## AIM OF THE EXERCISE
Lay out the lines as a Markdown table with the columns "No." and "Text", numbering each row. Begin at the line that contains "Open the who.int/emergencies link", end with the line that contains "Open the App Store from the Dock", and skip any blank lines.

## MATERIAL PROVIDED
<<<<

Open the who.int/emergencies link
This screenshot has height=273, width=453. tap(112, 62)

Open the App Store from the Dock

>>>>
<<<<

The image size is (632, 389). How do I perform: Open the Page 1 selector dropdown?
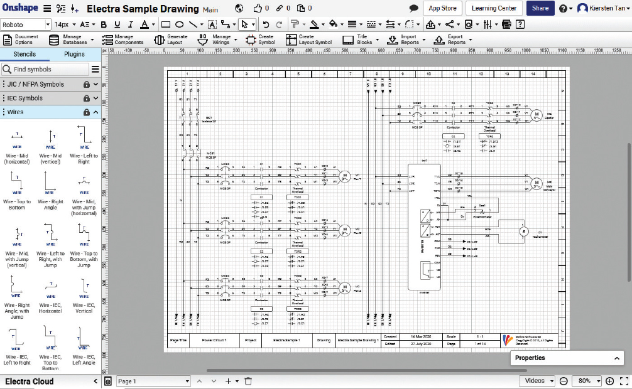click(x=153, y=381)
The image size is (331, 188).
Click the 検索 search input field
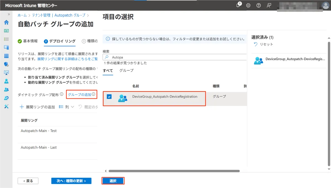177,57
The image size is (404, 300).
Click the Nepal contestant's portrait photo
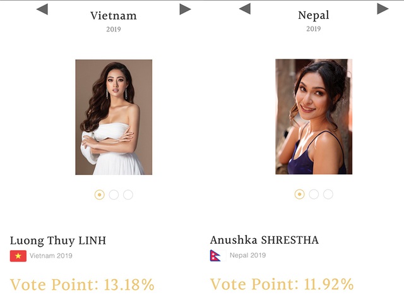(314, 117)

>>>>

## WRITTEN SOLUTION
| No. | Text |
|---|---|
| 1 | Open the who.int/emergencies link |
| 2 | This screenshot has height=273, width=453. tap(112, 62) |
| 3 | Open the App Store from the Dock |